Z perspektywy praktyki rynkowej interpretacja ta jest istotna, ponieważ potwierdza, że również działania skupione na modyfikacji składu, doborze surowców, testowaniu właściwości produktów czy ich dostosowywaniu do wymogów regulacyjnych mogą korzystać z ulgi B+R. Kluczowe znaczenie ma odpowiednia organizacja projektów oraz ich udokumentowanie, co w przypadku branży farmaceutycznej zwykle wynika z wewnętrznych procedur jakościowych i regulacyjnych. 

Co istotne, Organ nie wymagał, aby prace dotyczyły wyłącznie opracowania zupełnie nowych produktów. Również działania zmierzające do ulepszania istniejących rozwiązań – poprzez zwiększenie ich skuteczności, bezpieczeństwa lub funkcjonalności – mogą być uznane za spełniające przesłanki określone w art. 4a pkt 26 ustawy o CIT.  
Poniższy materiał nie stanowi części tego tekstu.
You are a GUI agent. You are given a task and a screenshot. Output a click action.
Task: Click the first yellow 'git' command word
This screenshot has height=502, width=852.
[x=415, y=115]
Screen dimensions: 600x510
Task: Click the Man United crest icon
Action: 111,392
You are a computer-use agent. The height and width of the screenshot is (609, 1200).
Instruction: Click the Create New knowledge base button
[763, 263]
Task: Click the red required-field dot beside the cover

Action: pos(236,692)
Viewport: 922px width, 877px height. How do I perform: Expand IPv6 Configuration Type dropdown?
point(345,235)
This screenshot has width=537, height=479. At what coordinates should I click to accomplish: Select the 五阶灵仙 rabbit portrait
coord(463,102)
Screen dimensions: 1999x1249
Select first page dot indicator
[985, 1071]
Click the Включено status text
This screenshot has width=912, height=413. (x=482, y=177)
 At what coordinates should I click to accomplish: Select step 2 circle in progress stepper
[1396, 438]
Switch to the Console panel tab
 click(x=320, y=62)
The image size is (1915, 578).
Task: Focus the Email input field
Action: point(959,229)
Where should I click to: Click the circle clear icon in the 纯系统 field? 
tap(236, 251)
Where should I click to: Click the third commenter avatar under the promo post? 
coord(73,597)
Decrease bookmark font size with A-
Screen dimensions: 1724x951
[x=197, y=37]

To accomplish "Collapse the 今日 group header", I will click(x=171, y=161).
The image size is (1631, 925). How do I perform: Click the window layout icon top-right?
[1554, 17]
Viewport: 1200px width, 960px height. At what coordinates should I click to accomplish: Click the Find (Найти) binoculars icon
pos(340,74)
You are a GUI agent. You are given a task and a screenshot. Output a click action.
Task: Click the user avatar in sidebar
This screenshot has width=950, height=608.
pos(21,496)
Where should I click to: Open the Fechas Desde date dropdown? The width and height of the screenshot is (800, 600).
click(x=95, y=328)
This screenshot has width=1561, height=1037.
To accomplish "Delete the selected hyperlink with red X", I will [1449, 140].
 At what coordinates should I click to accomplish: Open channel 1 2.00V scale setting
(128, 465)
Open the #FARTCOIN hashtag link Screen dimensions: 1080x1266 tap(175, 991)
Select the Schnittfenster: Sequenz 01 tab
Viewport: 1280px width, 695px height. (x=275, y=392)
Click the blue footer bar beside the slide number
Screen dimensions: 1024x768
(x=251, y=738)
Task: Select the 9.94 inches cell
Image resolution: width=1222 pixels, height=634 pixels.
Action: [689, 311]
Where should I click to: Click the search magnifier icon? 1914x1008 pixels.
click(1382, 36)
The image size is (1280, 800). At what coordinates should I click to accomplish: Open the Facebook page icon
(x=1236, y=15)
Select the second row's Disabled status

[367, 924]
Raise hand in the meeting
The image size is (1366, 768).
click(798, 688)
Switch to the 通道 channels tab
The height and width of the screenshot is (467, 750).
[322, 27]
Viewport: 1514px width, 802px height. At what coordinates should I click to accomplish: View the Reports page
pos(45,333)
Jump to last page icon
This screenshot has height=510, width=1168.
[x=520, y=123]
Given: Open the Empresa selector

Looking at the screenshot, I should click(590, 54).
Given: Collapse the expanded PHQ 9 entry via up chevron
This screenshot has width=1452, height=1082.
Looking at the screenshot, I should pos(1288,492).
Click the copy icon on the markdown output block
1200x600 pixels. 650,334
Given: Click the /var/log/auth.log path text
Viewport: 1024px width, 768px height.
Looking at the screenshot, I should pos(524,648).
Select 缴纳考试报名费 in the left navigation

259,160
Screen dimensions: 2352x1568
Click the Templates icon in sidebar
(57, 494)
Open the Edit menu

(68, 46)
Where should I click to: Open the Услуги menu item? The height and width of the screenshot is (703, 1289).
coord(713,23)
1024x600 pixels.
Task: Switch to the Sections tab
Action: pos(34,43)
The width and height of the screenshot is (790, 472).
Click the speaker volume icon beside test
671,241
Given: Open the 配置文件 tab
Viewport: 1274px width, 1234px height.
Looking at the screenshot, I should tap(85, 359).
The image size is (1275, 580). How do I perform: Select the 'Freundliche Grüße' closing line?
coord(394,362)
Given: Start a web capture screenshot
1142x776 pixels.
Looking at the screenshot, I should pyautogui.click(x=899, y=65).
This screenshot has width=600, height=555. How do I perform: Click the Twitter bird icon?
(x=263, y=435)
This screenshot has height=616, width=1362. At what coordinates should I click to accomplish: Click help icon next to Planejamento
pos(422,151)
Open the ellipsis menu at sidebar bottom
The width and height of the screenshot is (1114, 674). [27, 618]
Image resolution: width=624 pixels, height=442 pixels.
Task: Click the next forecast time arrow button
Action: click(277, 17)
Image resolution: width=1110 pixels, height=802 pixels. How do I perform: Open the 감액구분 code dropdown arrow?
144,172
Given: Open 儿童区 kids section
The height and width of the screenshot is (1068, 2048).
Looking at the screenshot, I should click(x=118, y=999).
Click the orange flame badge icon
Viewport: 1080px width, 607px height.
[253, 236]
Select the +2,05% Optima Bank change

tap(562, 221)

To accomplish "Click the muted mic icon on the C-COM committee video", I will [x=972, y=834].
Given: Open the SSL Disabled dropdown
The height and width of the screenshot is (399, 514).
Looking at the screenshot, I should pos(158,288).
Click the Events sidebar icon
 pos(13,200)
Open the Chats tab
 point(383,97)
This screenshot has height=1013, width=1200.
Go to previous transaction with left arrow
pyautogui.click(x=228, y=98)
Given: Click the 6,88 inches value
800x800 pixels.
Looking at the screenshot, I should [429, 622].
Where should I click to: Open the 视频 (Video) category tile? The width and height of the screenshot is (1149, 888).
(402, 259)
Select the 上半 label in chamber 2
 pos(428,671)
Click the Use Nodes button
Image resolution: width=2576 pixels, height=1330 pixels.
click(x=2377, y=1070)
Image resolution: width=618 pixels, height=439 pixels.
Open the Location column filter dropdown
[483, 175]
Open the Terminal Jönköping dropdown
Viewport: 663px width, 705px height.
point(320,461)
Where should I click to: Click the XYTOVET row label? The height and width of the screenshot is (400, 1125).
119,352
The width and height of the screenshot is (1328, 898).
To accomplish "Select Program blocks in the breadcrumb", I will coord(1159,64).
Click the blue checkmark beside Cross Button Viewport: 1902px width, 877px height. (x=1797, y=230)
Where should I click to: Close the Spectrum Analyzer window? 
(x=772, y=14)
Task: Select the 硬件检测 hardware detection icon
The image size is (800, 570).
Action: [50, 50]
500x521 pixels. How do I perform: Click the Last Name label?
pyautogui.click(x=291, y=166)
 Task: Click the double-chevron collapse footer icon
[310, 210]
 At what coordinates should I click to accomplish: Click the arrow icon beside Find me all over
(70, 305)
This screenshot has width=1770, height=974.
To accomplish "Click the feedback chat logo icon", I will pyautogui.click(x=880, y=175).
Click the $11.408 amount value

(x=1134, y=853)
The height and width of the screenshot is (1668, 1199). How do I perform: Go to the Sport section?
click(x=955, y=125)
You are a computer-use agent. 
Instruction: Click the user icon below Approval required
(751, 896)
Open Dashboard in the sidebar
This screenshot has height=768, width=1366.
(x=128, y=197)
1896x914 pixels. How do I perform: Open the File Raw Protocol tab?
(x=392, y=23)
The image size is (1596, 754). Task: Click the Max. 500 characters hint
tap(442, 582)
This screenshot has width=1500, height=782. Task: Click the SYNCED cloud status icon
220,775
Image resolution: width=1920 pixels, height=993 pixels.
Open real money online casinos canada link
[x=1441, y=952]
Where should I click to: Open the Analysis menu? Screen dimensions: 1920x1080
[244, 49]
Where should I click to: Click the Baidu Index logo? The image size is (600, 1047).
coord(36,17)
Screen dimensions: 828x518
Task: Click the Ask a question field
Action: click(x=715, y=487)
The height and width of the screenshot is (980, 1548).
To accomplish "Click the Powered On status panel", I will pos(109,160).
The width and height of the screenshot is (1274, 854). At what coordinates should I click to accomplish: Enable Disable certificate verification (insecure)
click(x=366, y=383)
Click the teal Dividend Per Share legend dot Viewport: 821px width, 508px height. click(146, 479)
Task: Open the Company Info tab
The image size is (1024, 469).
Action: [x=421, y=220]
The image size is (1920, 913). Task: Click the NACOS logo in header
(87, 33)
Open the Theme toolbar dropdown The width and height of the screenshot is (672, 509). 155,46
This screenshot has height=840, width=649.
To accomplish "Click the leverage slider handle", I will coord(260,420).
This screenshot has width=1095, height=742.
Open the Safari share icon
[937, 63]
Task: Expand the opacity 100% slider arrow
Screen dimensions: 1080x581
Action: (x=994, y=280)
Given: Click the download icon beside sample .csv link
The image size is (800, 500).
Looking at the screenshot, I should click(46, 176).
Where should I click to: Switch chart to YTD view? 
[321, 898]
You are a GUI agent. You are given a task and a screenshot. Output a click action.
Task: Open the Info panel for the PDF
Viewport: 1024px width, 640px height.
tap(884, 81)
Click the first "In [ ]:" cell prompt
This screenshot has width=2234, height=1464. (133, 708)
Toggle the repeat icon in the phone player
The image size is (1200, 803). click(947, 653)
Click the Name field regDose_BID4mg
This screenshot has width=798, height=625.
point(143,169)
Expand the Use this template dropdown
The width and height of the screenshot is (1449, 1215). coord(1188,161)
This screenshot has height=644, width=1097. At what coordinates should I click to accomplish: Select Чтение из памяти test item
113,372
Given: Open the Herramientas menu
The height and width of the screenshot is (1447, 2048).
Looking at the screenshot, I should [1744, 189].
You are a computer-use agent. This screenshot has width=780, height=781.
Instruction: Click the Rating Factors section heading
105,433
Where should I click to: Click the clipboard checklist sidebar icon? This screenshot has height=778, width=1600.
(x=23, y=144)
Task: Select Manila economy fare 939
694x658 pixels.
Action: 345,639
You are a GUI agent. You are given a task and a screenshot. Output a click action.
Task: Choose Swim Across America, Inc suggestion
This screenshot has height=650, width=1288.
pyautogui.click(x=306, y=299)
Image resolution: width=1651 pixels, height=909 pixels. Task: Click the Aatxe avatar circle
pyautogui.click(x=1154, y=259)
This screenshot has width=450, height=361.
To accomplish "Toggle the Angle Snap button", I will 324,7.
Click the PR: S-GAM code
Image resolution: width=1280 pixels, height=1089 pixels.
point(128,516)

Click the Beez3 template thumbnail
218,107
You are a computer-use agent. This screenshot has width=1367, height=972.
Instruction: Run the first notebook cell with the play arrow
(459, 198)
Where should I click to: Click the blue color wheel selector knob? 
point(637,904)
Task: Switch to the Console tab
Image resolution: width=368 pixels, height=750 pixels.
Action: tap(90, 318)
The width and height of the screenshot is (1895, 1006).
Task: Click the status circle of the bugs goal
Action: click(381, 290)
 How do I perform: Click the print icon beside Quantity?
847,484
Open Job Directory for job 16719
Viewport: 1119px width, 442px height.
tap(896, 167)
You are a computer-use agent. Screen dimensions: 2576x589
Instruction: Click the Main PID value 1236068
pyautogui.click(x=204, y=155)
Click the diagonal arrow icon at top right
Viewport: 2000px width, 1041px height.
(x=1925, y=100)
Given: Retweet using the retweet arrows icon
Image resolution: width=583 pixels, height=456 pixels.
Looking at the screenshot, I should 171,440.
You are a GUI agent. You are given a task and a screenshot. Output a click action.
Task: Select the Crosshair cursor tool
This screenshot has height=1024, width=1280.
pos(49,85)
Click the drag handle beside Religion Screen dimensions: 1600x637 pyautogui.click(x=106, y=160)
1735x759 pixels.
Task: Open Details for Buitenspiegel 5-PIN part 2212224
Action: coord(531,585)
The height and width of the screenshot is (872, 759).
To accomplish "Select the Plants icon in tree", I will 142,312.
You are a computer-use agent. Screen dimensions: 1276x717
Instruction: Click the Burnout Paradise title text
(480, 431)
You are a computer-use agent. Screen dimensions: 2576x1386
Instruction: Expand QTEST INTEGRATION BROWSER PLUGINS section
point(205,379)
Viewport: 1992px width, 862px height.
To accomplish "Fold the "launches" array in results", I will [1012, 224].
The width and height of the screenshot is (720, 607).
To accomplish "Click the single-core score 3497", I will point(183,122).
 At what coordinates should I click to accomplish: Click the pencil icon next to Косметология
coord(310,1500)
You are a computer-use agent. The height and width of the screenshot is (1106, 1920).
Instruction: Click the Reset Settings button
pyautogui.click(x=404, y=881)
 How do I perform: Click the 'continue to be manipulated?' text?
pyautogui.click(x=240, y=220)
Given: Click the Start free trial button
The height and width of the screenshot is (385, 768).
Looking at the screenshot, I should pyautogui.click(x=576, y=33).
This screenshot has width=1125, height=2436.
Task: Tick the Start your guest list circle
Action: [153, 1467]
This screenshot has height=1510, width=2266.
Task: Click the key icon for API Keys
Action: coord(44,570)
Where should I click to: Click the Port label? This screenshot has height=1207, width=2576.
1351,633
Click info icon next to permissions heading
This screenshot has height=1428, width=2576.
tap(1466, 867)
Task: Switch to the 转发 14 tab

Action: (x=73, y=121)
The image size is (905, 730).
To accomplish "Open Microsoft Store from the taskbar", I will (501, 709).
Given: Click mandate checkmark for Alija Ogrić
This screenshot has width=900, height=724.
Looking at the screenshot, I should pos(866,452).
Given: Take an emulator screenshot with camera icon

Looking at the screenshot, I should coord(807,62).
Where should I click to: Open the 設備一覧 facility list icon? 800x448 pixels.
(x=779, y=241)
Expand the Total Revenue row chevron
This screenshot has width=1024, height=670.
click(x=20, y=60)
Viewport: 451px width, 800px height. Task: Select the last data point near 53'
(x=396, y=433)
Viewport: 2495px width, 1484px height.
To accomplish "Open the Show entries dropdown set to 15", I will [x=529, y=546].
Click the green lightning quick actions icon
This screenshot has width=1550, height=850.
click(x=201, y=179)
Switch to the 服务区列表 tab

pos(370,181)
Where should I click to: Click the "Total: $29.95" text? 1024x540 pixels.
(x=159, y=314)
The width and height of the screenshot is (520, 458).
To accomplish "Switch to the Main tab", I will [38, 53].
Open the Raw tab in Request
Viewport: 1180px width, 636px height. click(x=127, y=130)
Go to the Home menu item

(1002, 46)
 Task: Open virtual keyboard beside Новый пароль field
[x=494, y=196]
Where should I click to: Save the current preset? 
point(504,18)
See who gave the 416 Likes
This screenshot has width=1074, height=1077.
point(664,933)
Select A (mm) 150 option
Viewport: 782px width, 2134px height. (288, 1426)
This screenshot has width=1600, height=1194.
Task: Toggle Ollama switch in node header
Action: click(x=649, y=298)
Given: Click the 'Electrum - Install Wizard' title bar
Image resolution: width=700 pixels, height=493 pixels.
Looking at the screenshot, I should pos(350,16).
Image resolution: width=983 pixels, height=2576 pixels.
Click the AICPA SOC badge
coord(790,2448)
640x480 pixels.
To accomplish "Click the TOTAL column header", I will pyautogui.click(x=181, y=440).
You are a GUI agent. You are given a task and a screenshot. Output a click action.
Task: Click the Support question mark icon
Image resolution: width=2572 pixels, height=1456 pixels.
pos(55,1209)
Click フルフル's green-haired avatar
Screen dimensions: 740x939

W naszej ocenie interpretacja ta może stanowić istotny argument w bieżących i przyszłych rozliczeniach podatników z sektora farmaceutycznego, zwłaszcza tych, którzy dotąd nie korzystali z ulgi B+R z uwagi na brak pewności co do kwalifikowalności prowadzonych prac. Wskazanie przez Organ konkretnych kategorii działań jako możliwych do objęcia preferencją może być istotnym wsparciem w ocenie projektów i ich dokumentacji.